Bazen Nightmare'in böyle bir salağı neden ekibe aldığını düşünmüyor değildim. İlk başta benimle birlik olmayı teklif etmişti ve her şey harikaydı. Şimdi bir de bu gerizekalı ile uğraşıyorum.
"Dust nerede?" Nightmare'in sesiyle tüm bu düşüncelerim dağılmış ve odağımı tekrar karşımdaki silüete çevirmiştim.
"Sanırım hala odasında. Çağırayım mı?"
"Hayır sen fazla geveze oluyorsun. Killer git getir şunu." Kafamı salladım ve koltuğun kenarından aşağıya indim.
"Tamamdır patron." Odadan ayrılarak uzun koridora giriş yapmıştım. Dust aramıza katılalı pek fazla olmamıştı. Genel olarak sessiz bir tipti. Arada sırada Horror ile şu saçma diziyi izliyorlardı ama onun dışında odasından çok fazla çıkmıyordu.

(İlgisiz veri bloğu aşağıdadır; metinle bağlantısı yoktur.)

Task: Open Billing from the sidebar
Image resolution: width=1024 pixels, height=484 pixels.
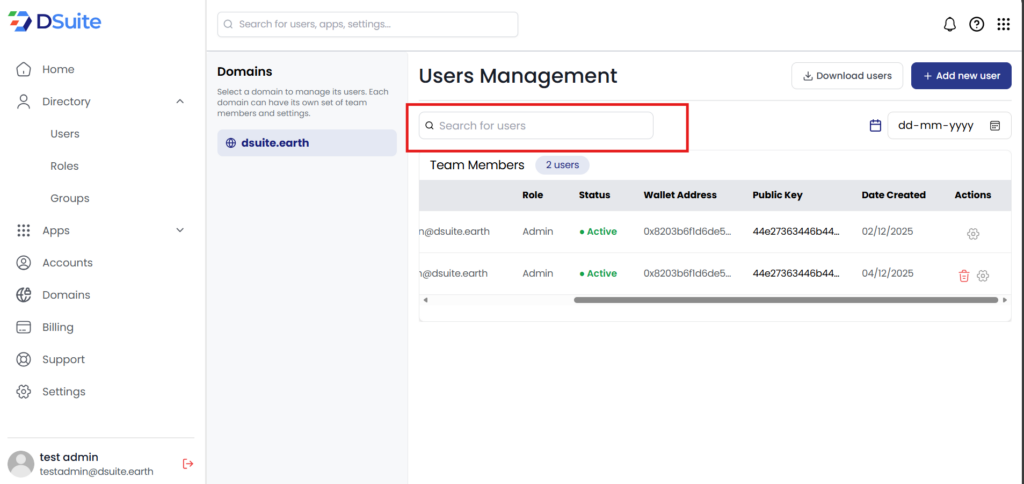Action: click(57, 327)
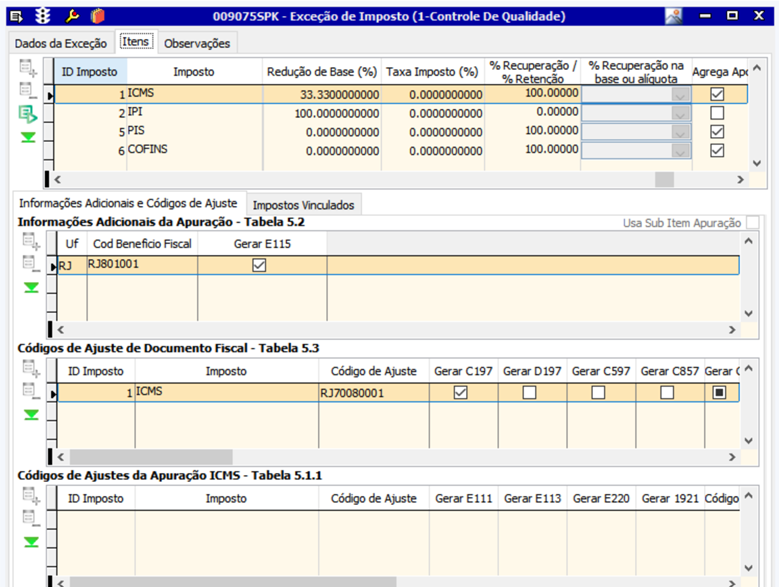Uncheck Gerar C197 for the ICMS adjustment

click(x=460, y=393)
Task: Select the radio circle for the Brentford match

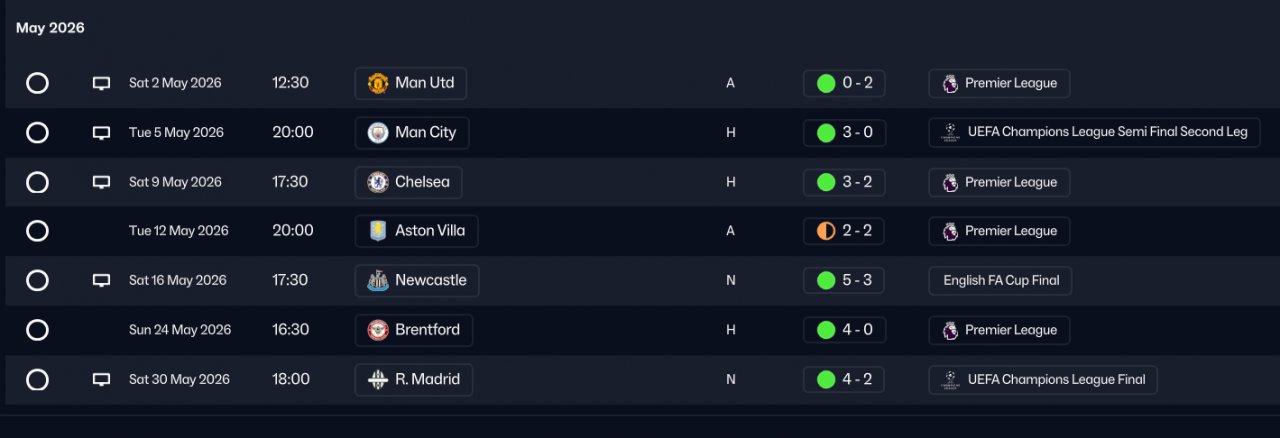Action: click(x=37, y=330)
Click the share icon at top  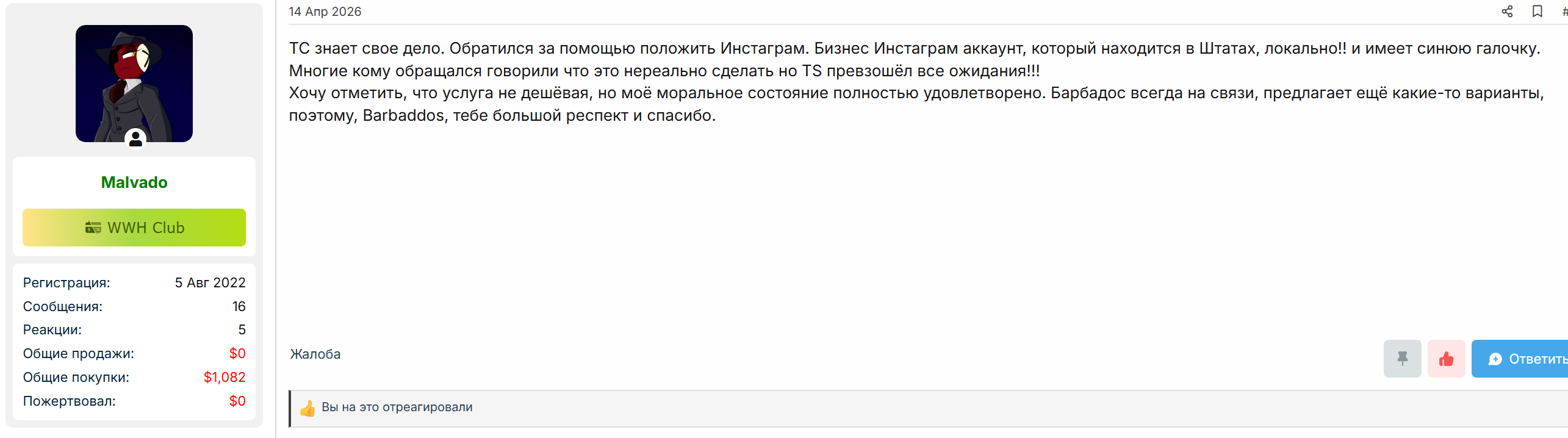[1507, 12]
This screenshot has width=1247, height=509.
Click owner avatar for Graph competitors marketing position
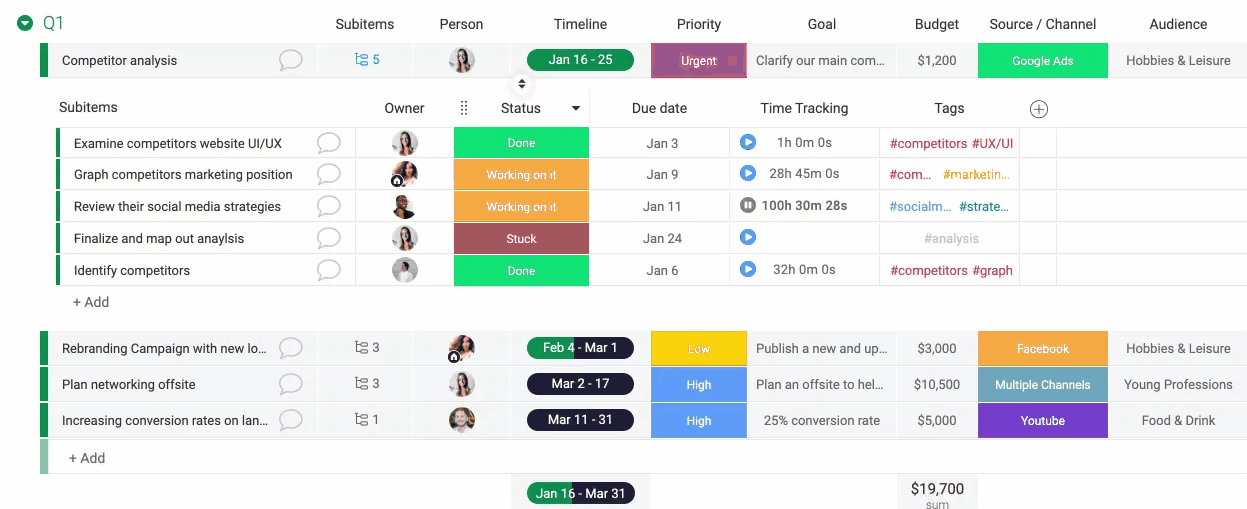404,174
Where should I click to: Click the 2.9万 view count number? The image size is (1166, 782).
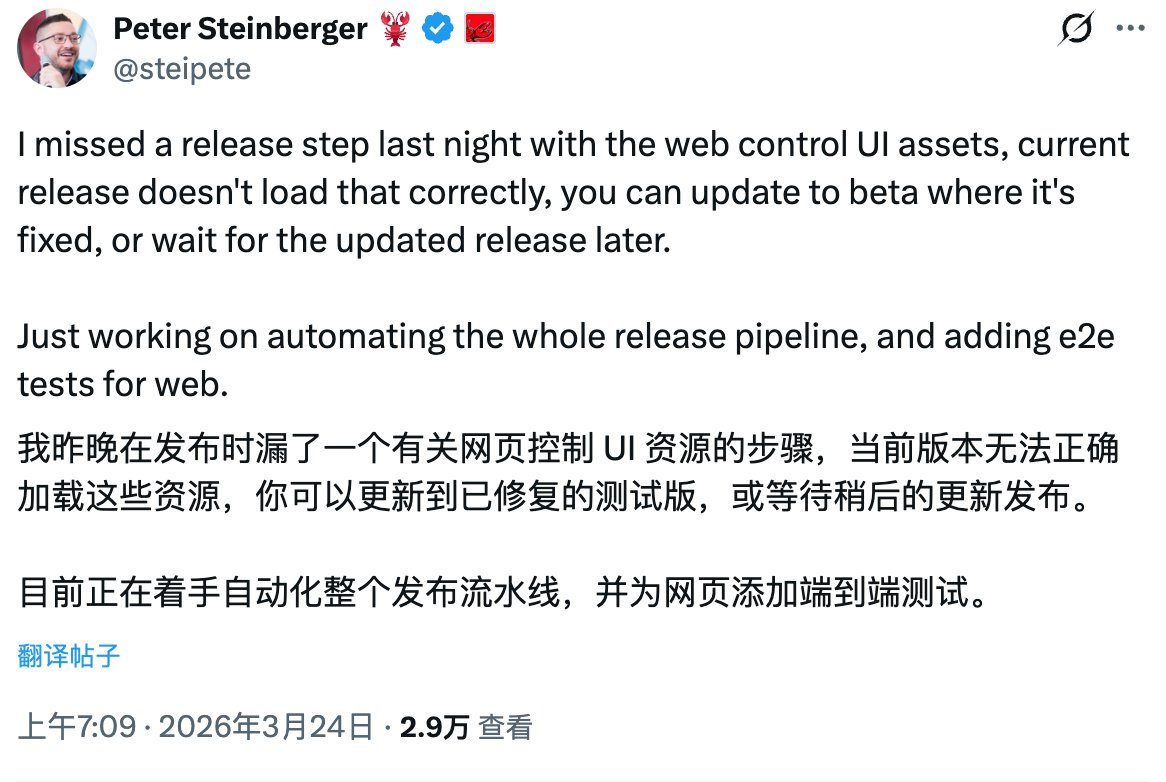[434, 727]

Chara'dan evrenini kurtarmak için kendini güçlendirmeye çalışmıştı.Artık üst üste gelen soykırım rotalarını bitirmek istiyordu. Tüm evrenini katlederek.. bunu sonlandıracağını düşünmüştü.

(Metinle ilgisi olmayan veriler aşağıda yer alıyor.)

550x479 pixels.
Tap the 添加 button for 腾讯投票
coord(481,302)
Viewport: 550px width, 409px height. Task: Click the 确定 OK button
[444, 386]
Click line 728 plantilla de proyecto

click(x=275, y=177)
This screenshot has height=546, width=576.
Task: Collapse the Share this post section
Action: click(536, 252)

Chara öldü ama evreni geri gelmedi. Tek başına kaldı. Nightmare onu bulana kadar tabii. Nightmare onun çok güçlü olduğunu söylemişti bize. Gerçekten de güçlüydü bunu katıldığını tüm Görevlerimizde de gayet iyi kanıtlamıştı.
Horror ile arası gayet iyi gibiydi. Fakat kendim için aynısını söyleyemem. Nightmare Dust'ın geleceğini söylediğinde de aynı şekilde tepki vermemiştim. Horror ise benim tersime fazlasıyla heyecanlanmıştı. Evde ikimiz olduğumuz zamanlarda çok sıkılıyordu. Beni çoğu kez dizi izlemek, parti vermek gibi saçma şeyler için çağırmıştı ama hiçbirine katılmamıştım hatta dinlememiştim bile.En sonunda o da pes etmişti ve görevler dışında konuşmamaya başladık.

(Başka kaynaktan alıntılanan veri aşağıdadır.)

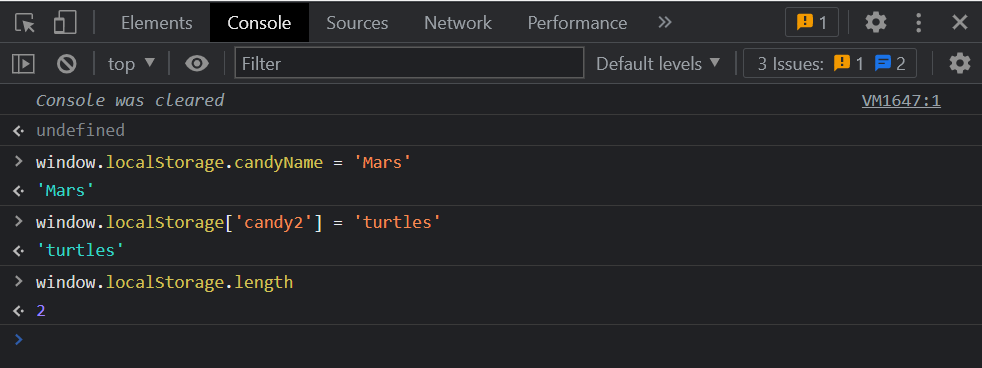Viewport: 982px width, 368px height.
Task: Switch to the Network tab
Action: pyautogui.click(x=458, y=23)
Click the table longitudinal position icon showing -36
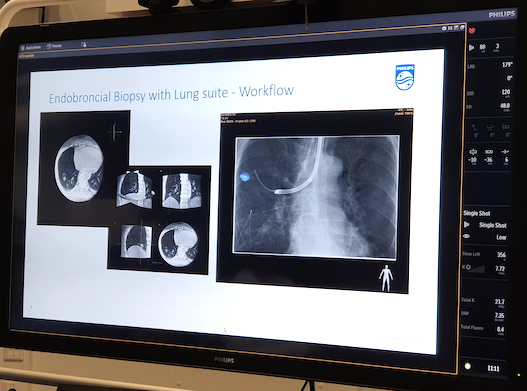Image resolution: width=527 pixels, height=391 pixels. pyautogui.click(x=489, y=152)
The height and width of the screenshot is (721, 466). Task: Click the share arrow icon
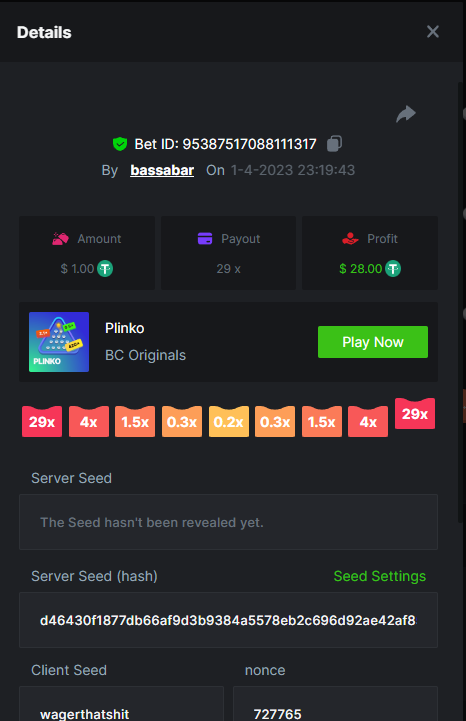406,114
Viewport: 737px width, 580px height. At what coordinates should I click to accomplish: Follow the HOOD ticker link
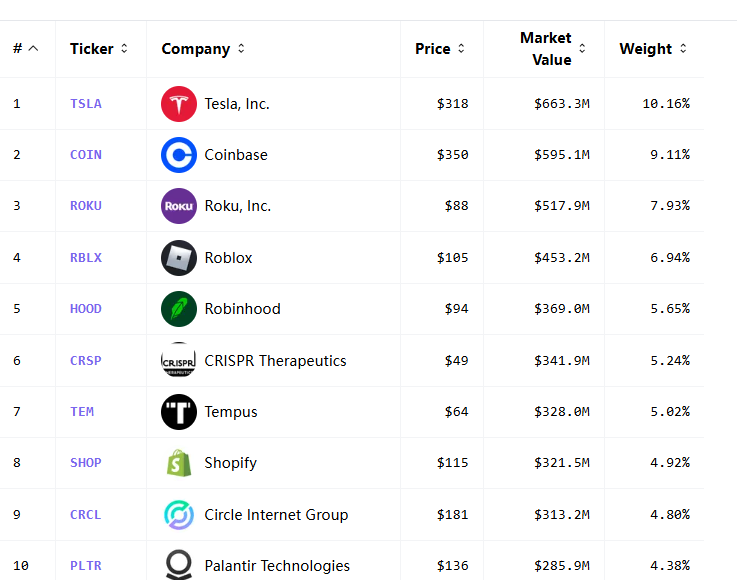point(86,309)
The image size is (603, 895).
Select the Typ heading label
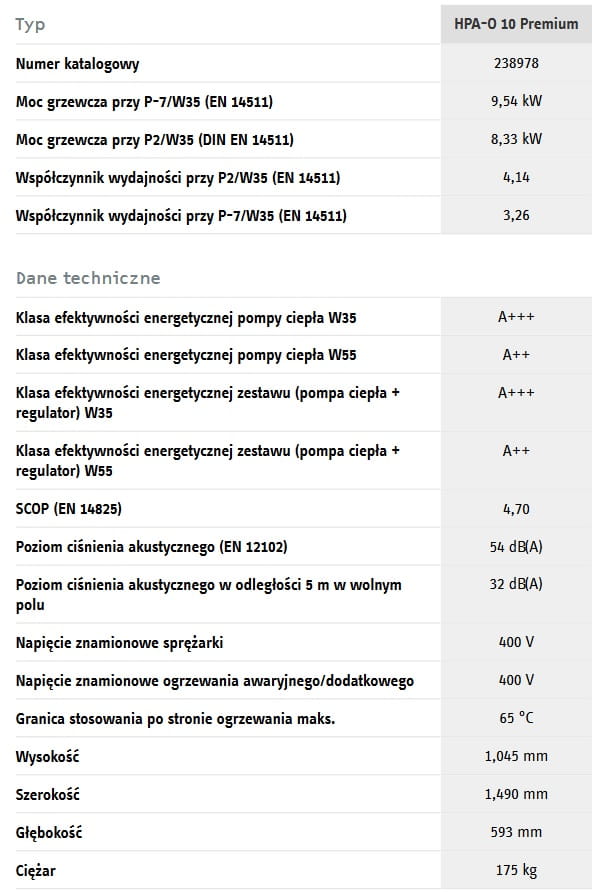pyautogui.click(x=31, y=24)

Dust'ın odasına yaklaştığımda birkaç ses duymam ile adımlarımı yavaşlattım. Ses Dust'a aitti.
"Bir dahaki sefere daha dikkatli ol canın yanabilirdi."
Aralık olan kapıya sessizce yaklaştım ve içeriye bir göz attım. Kiminle konuşuyordu?
"Merak etme pap eskisi gibi oldu." Elindeki eski kırmızı fuları dikiyordu.
Odaya küçük bir göz gezdirdim. İçeride kimse yoktu. Kiminle konuştuğu hakkında en ufak bir fikrim yoktu.Hafif güldü.
"Bir de bana şaka yapma derdin. Sen de fena değilsin."
Yanındaki boş alana bakıyor ve konuşuyordu. Fuları yukarıya uzattı.
"İşte bitti. Yırtık parça kalmadı. Beğendin mi?" Fuları bırakması ile fular yere düşmüştü ama o hala yukarıya bakıyordu. Ben ise hala şaşkınca olanları anlamaya çalışıyordum.
"Hayır pap. Dışarıya artık tek çıkmak yok."
Yanlışlıkla adım atmam ile hafif bir ses çıkmıştı. Ben de bu fırsattan yararlanarak kapıya tıkladım.
"Ah.. kim var orada?"
"Benim. Killer."
"İçeriye gelebilirsin."
Kapıyı açarak yavaş adımlarla içeriye girdim. O da ayağa kalkmıştı. Etrafa tekrar göz gezdirdim. Kesinlikle eminim burada ikimizden başka kimse yoktu.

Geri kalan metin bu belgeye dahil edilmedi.